Start of Block

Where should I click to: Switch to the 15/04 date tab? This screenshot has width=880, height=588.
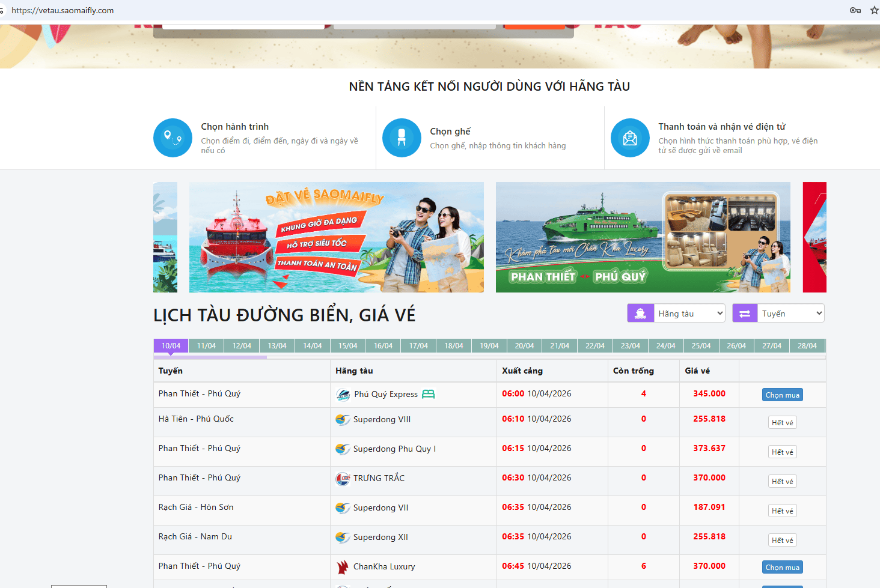[347, 346]
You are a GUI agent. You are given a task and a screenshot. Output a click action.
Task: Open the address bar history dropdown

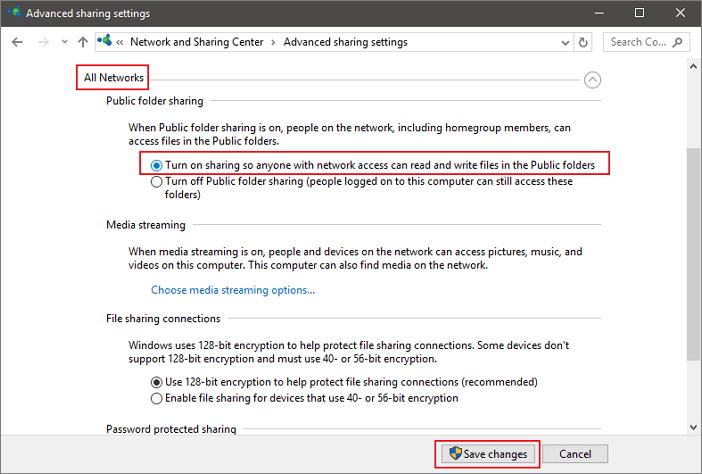pyautogui.click(x=566, y=42)
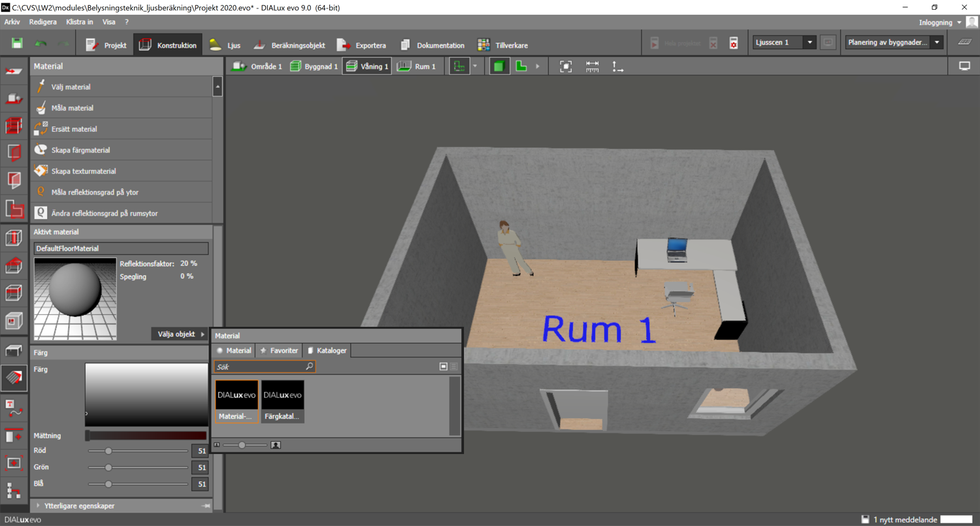Toggle the green floor plan view button
Screen dimensions: 980x526
point(521,66)
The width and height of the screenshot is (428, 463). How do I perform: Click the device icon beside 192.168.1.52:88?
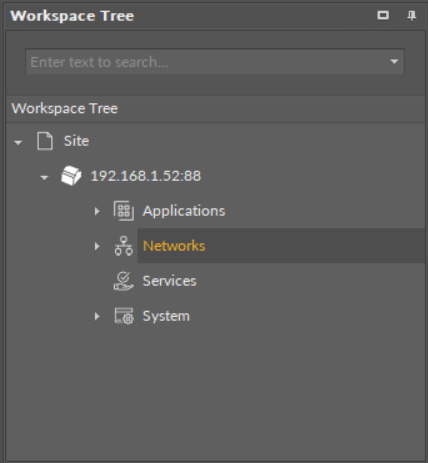71,176
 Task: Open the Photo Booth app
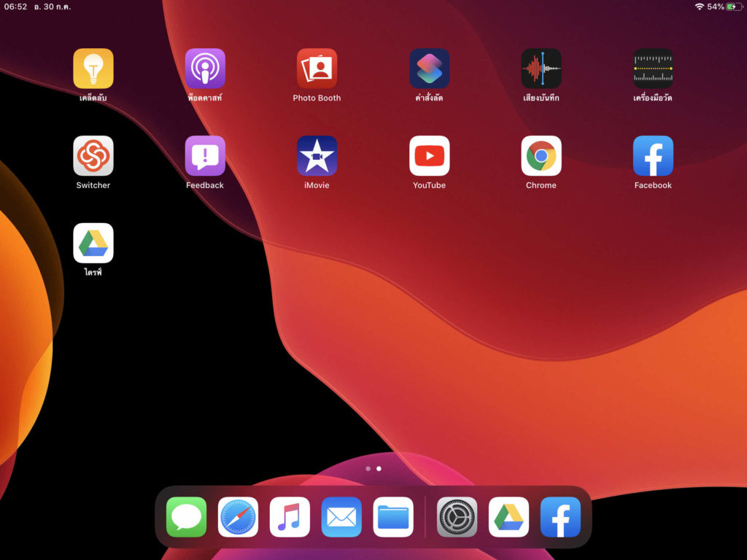[317, 68]
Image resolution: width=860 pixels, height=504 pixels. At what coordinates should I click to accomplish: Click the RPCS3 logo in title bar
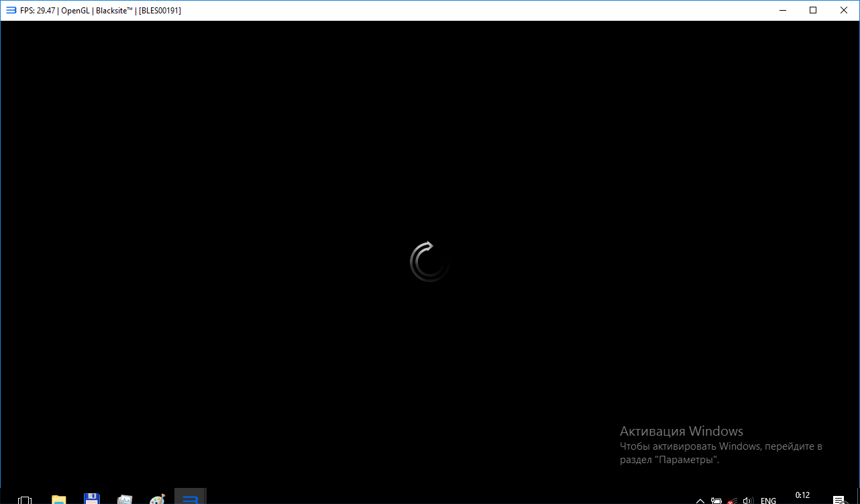pyautogui.click(x=11, y=10)
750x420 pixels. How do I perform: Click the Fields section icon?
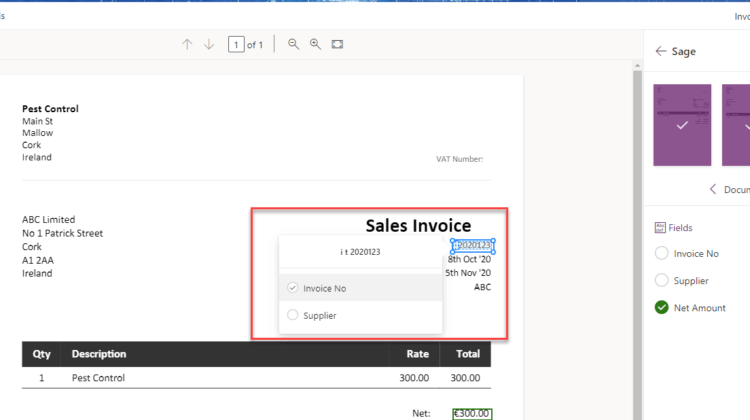[x=660, y=228]
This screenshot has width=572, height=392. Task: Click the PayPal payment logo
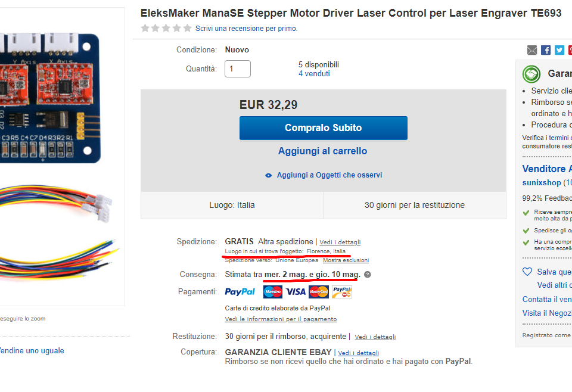point(240,292)
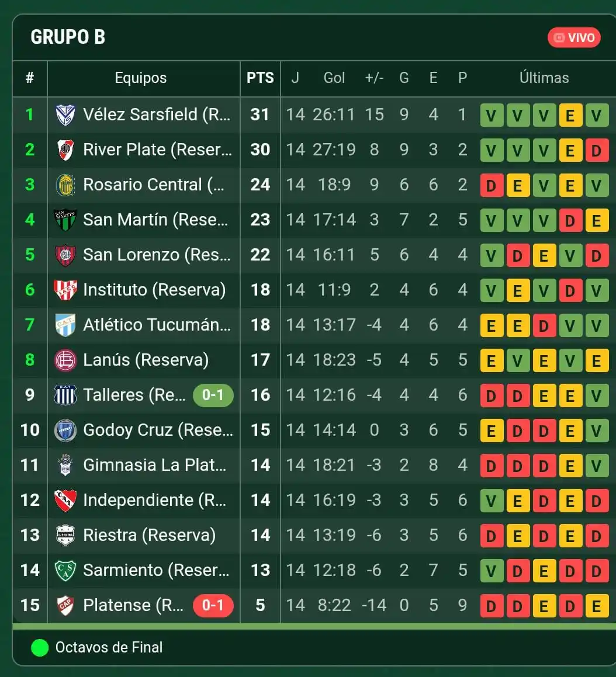Select the Equipos column header
The image size is (616, 677).
[x=141, y=78]
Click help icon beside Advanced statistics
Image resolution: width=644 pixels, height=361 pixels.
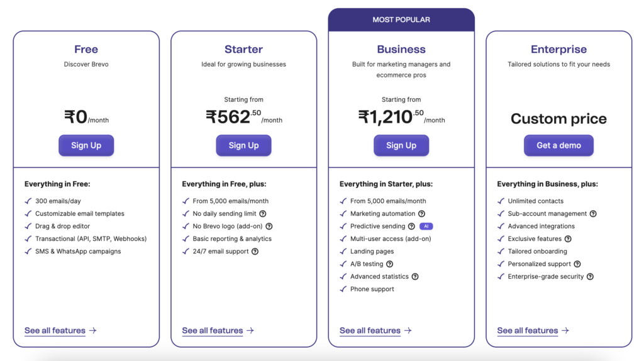[415, 277]

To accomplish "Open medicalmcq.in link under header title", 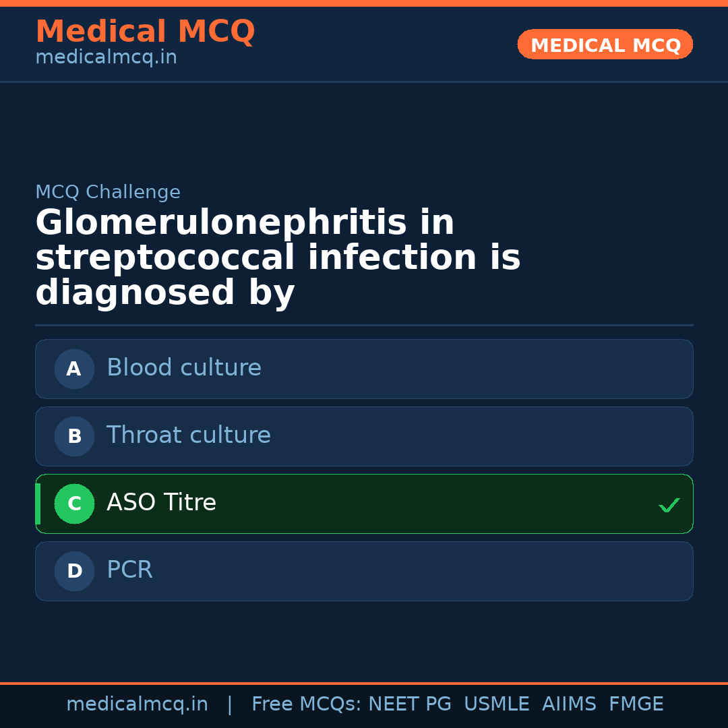I will [106, 58].
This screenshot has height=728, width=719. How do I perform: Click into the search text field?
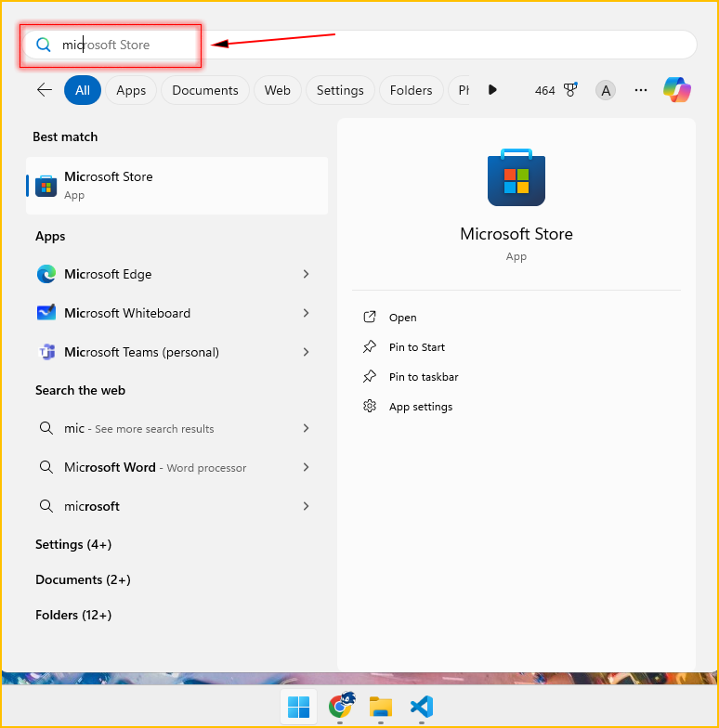[x=372, y=45]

End of Block

- **WHAT IS BEING ASKED**: There should be an exact restatement of the lines from the line with "This screenshot has height=728, width=719." through the last line of the entries above, and no pictures in it.

- **WRITTEN RESPONSE**:
This screenshot has height=728, width=719. How do I perform: Click into the search text field?
[x=372, y=45]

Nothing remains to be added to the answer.